Кабина остановилась на пятом этаже. Отъехала в сторону створка двери грузового лифта, и на площадку шагнула женщина. Шагнула, не поднимая головы и глядя себе под ноги. Но выйти так и не успела. А все дальнейшее вмиг превратилось для Нины Георгиевны в сплошной, безумный кошмар.
От резкого толчка в грудь она влетела обратно в кабину. Новый удар сверху почти опрокинул ее, заставил съехать спиной на пол. Еще мгновение, и дверь закрылась, будто заклинилась, а на Нину грубо навалился огромный мужик, который, хрипло сопя и рыкая, похожими на гигантские клещи руками с поразительной легкостью разрывал на ней одежды, отбрасывая клочья в стороны. Прижатая и скорченная на полу, в разодранном белье и с ногами, закинутыми над головой, она не могла не то что закричать, позвать на помощь, она даже вздохнуть толком не могла — так страшно сдавил, сжал ее со всех сторон этот дикий гигантский зверь. А грубые его пальцы с жадным остервенением мяли и терзали ее голое уже тело — ноги, живот, раскрытую грудь…
Никогда не представляла, что станет жертвой безумного маньяка! В сдавленную грудь почти не поступал воздух, и она стала терять сознание, как-то слишком отстраненно понимая, что вот так приходит смерть.

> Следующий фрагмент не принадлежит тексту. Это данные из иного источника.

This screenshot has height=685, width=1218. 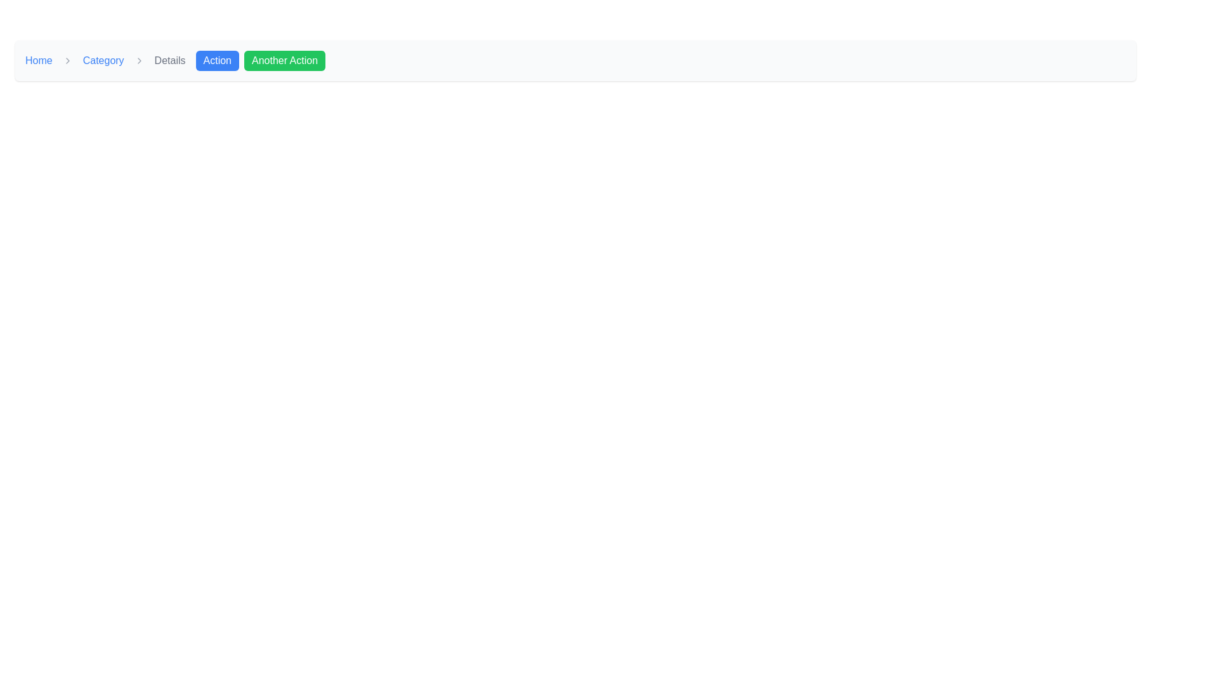 What do you see at coordinates (169, 61) in the screenshot?
I see `the breadcrumb text label that indicates the current navigation level, located immediately after the 'Category' link and before the 'Action' button` at bounding box center [169, 61].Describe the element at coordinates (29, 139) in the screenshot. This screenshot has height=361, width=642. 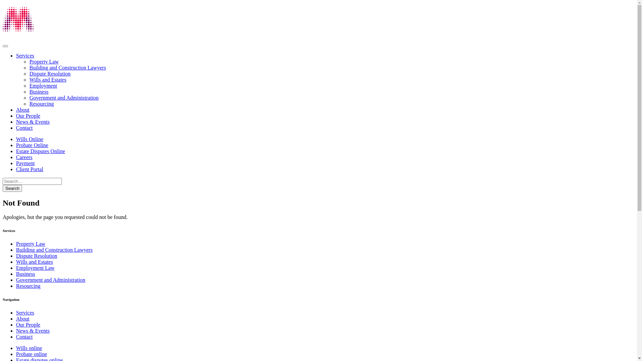
I see `'Wills Online'` at that location.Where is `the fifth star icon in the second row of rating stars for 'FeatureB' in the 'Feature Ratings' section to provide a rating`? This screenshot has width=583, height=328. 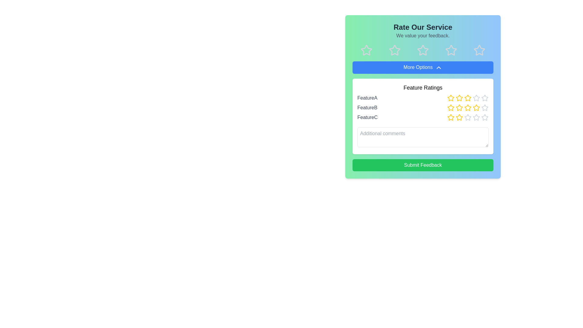 the fifth star icon in the second row of rating stars for 'FeatureB' in the 'Feature Ratings' section to provide a rating is located at coordinates (484, 107).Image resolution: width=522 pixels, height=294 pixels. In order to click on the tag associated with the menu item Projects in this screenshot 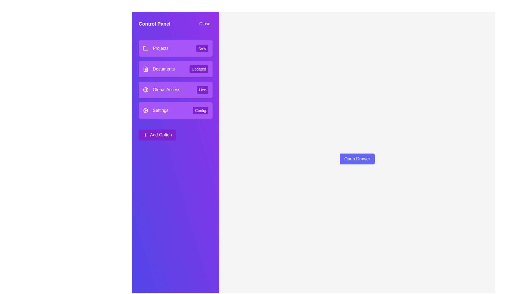, I will do `click(202, 48)`.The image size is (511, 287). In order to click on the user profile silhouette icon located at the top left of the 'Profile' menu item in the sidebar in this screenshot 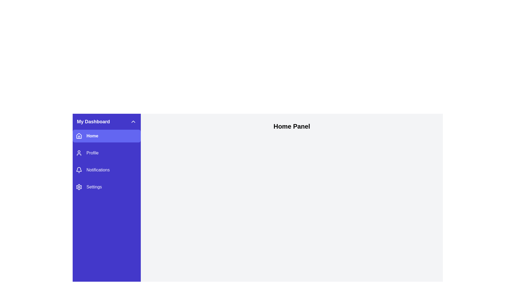, I will do `click(79, 153)`.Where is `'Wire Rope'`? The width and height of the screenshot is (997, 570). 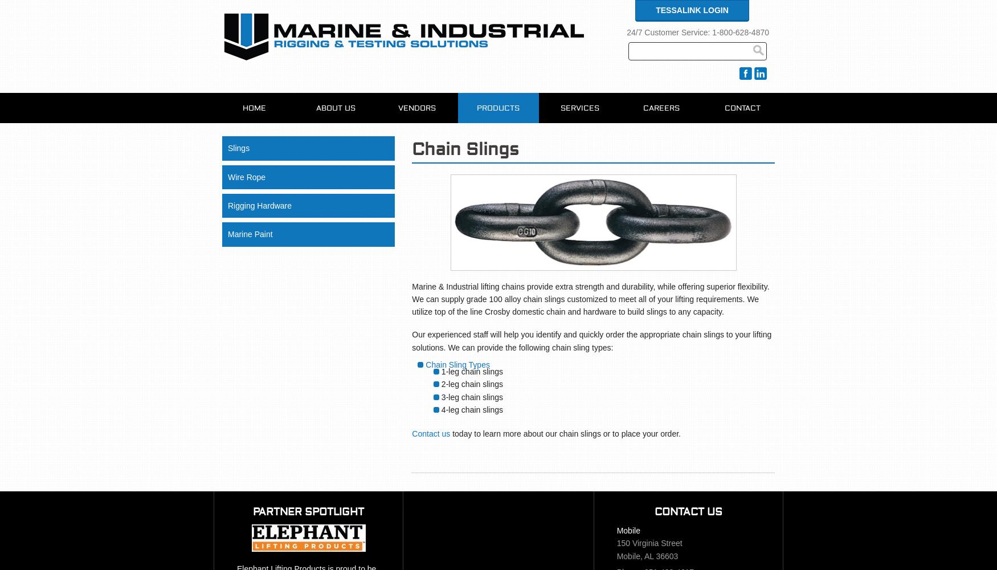
'Wire Rope' is located at coordinates (246, 177).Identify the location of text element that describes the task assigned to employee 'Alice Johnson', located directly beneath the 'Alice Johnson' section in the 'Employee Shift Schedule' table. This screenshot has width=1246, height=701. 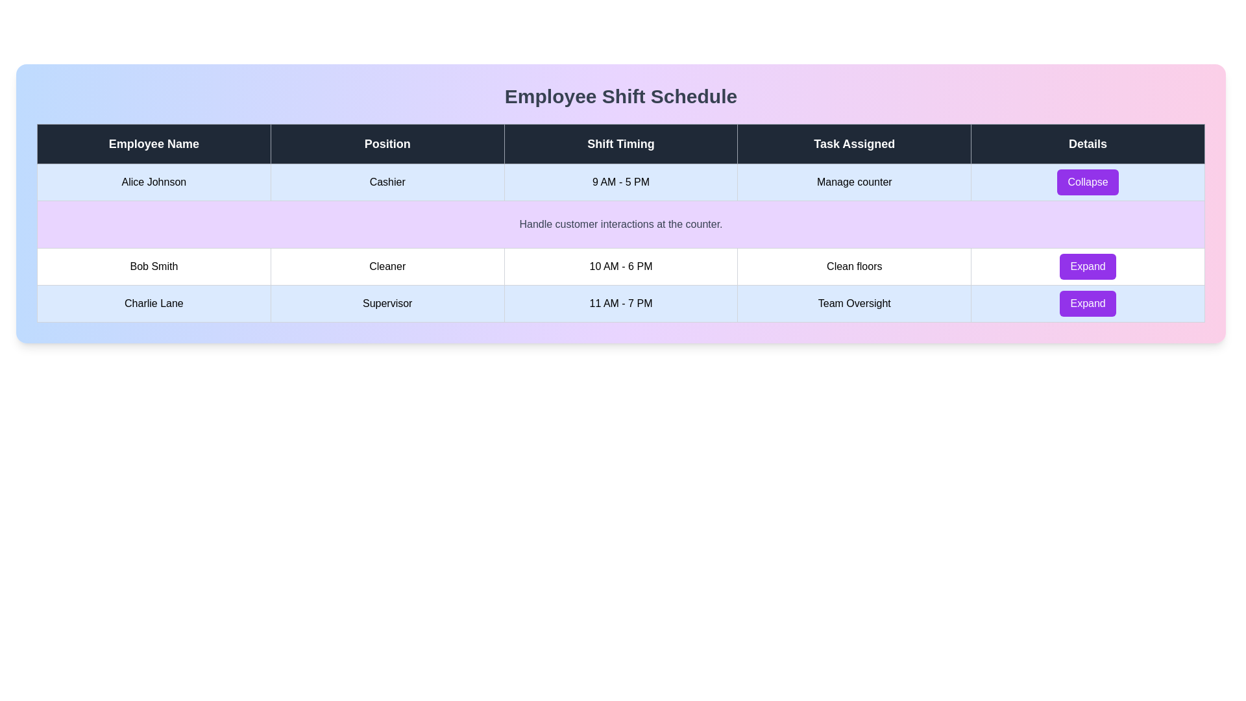
(620, 224).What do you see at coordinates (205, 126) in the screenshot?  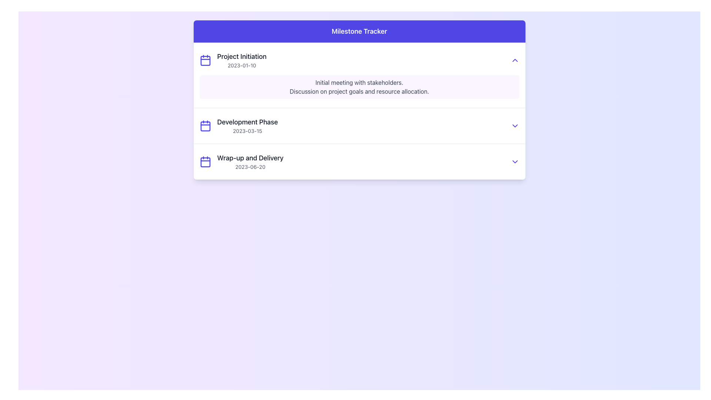 I see `the graphical representation of the SVG shape element, which is a rectangular shape with rounded corners, representing the 'Development Phase' milestone in the calendar icon located in the second row of the milestone list` at bounding box center [205, 126].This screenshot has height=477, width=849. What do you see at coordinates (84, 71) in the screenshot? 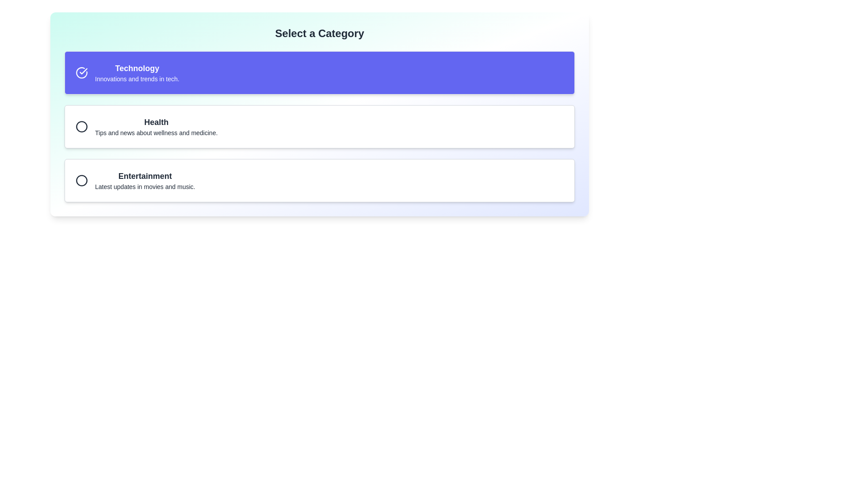
I see `the checkmark icon inside a circular outline located to the left of the 'Technology' category selection panel` at bounding box center [84, 71].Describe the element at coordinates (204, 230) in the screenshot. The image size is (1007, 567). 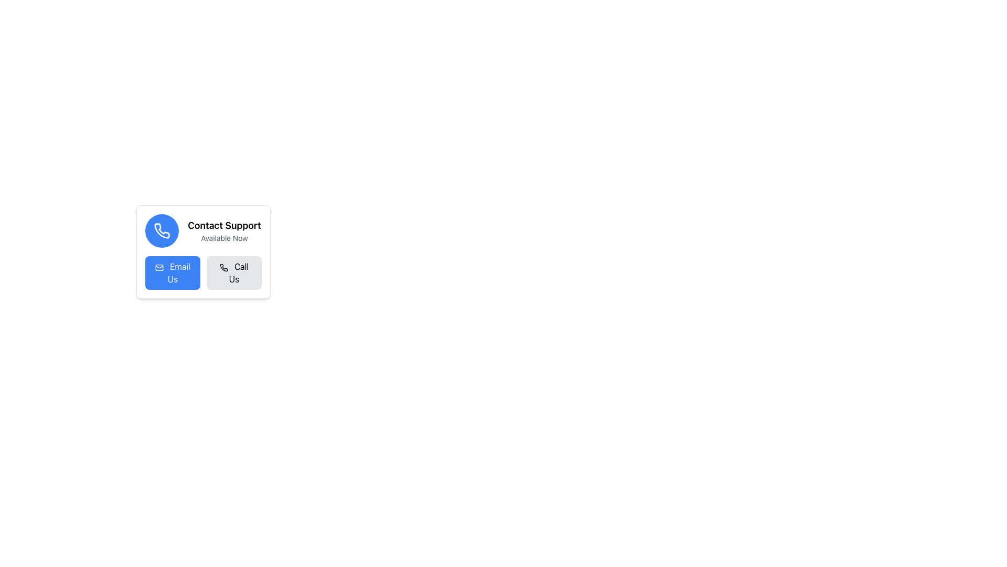
I see `the Information Display section that contains a white phone icon in a blue circle, with the text 'Contact Support' and 'Available Now'` at that location.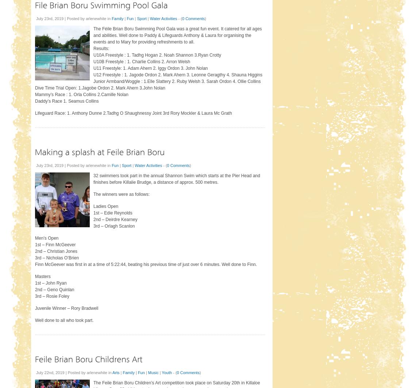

Но Нина поторопилась. Избавление пришло неожиданно, в тот момент, когда у нее перед глазами уже поплыли багровые круги, становившиеся все ярче и готовые вспыхнуть последним пламенем. Она не поняла, что произошло. Сперва исчезла убийственная тяжесть. И она со всхлипом потянула в себя воздух. Потом в голове что-то страшно загрохотало. Позже Филя объяснил ей, что грохот был не в ее голове, а в лифте, который он умудрился-таки открыть и увидел жуткую сцену насилия.
Маньяк, или кто он там был, озверел до такой степени, что и сам, видно, потерял способность соображать, что происходит вокруг. И это обстоятельство дало неоспоримые преимущества Филе, то есть, надо понимать, Валере. Конечно, с подобным зверюгой ему бы нелегко справиться, но тот оказался хоть и сильным, но трусливым, как все маньяки-насильники. А его изобретательности хватило лишь на то, чтобы противопоставить ловкости охранника быстроту ног. Короче говоря, он удрал, поскольку даже отработанные удары и приемы неожиданного защитника Ершовой были для него как слону дробинки. Зато он оставил Филе впечатляющий такой фингал под левым глазом — отличная «ручная» работа — и обрушился вниз подобно танку, сорвавшемуся в пропасть.
Филя не стал его догонять. Все его внимание было приковано к женщине в растерзанной одежде, точнее, без всякой одежды, поскольку несколько жалких лохмотьев одеждой назвать язык не поворачивался. Он бережно поднял ее на руки. Он отыскал в дамской сумочке, валявшейся на полу лифта, ключи и открыл дверные замки. Агеев внес Нину в квартиру, освободил от лохмотьев и, наполнив ванну, уложил в горячую воду. А потом, принеся из кухни табуретку, уселся возле ванной в ожидании, когда пострадавшая придет в себя.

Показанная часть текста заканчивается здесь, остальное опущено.